Written problem: Transcribe the rows below word for word, from the start of the rows through the line that contains "(x=899, y=676)", including that line. Leave the pictures out of your answer.

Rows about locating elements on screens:
* Start *

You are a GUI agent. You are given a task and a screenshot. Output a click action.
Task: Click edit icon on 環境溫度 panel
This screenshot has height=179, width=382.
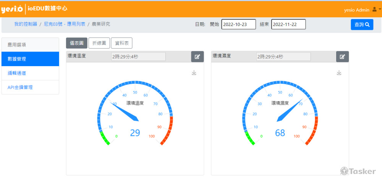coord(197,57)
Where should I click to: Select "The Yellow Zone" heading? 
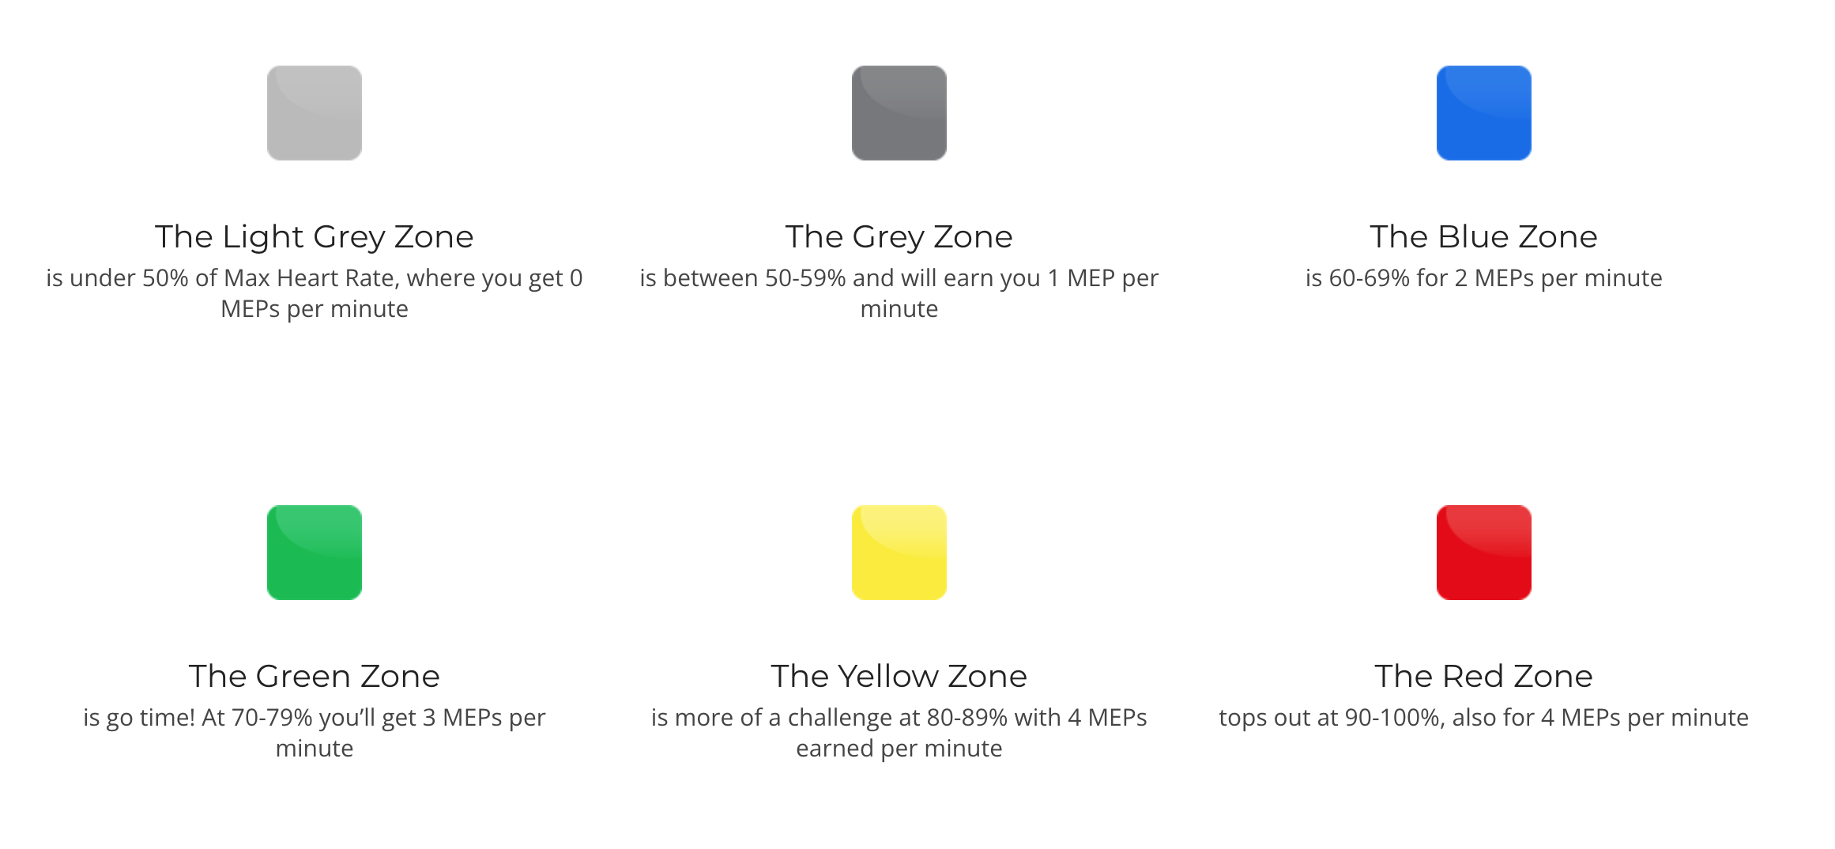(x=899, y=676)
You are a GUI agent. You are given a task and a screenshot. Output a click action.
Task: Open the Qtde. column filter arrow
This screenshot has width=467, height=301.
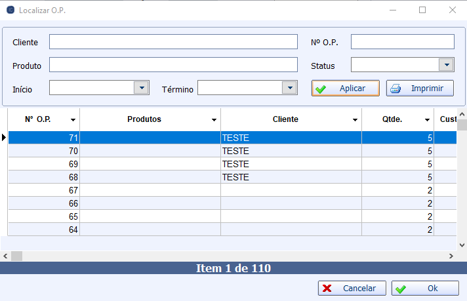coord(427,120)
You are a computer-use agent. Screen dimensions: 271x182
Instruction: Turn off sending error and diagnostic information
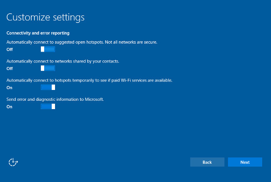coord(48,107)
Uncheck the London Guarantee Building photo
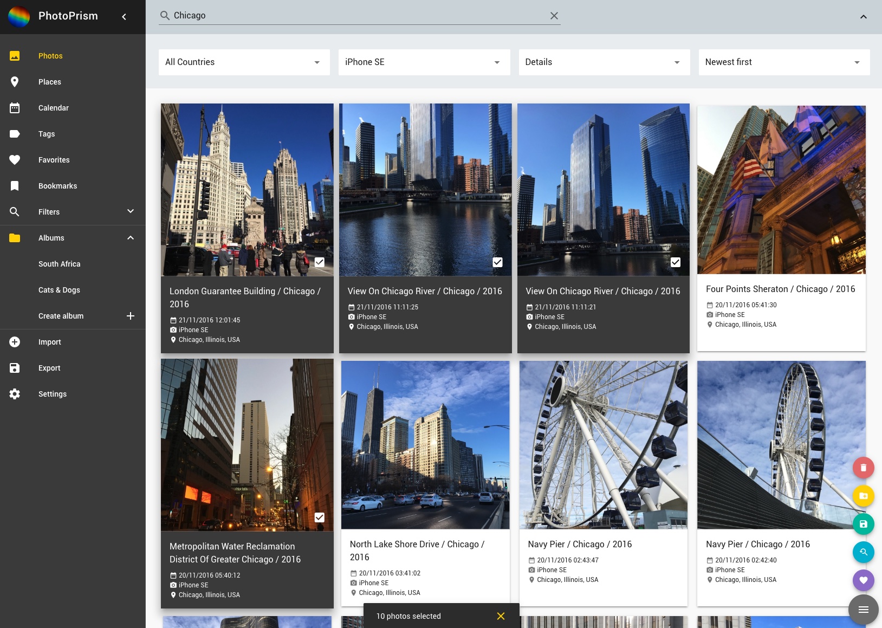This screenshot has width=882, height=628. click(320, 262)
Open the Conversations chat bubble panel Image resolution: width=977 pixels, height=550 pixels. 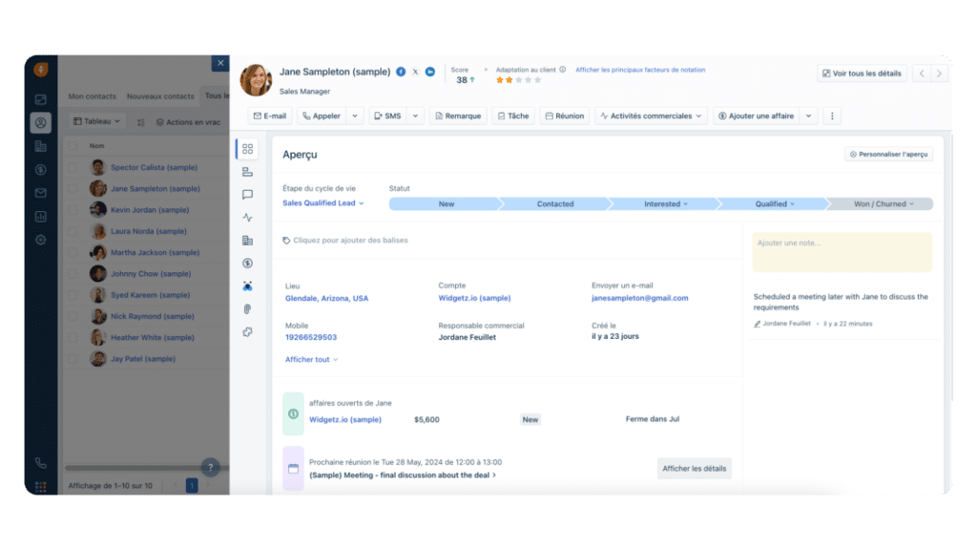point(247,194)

* End *

Output for this task:
You are a GUI agent. You are given a task and a screenshot. Output a click action.
Task: Click edit icon on 環境溫度 panel
This screenshot has height=179, width=382.
coord(197,57)
Where should I click to: Select "The Yellow Zone" heading? 
(x=899, y=676)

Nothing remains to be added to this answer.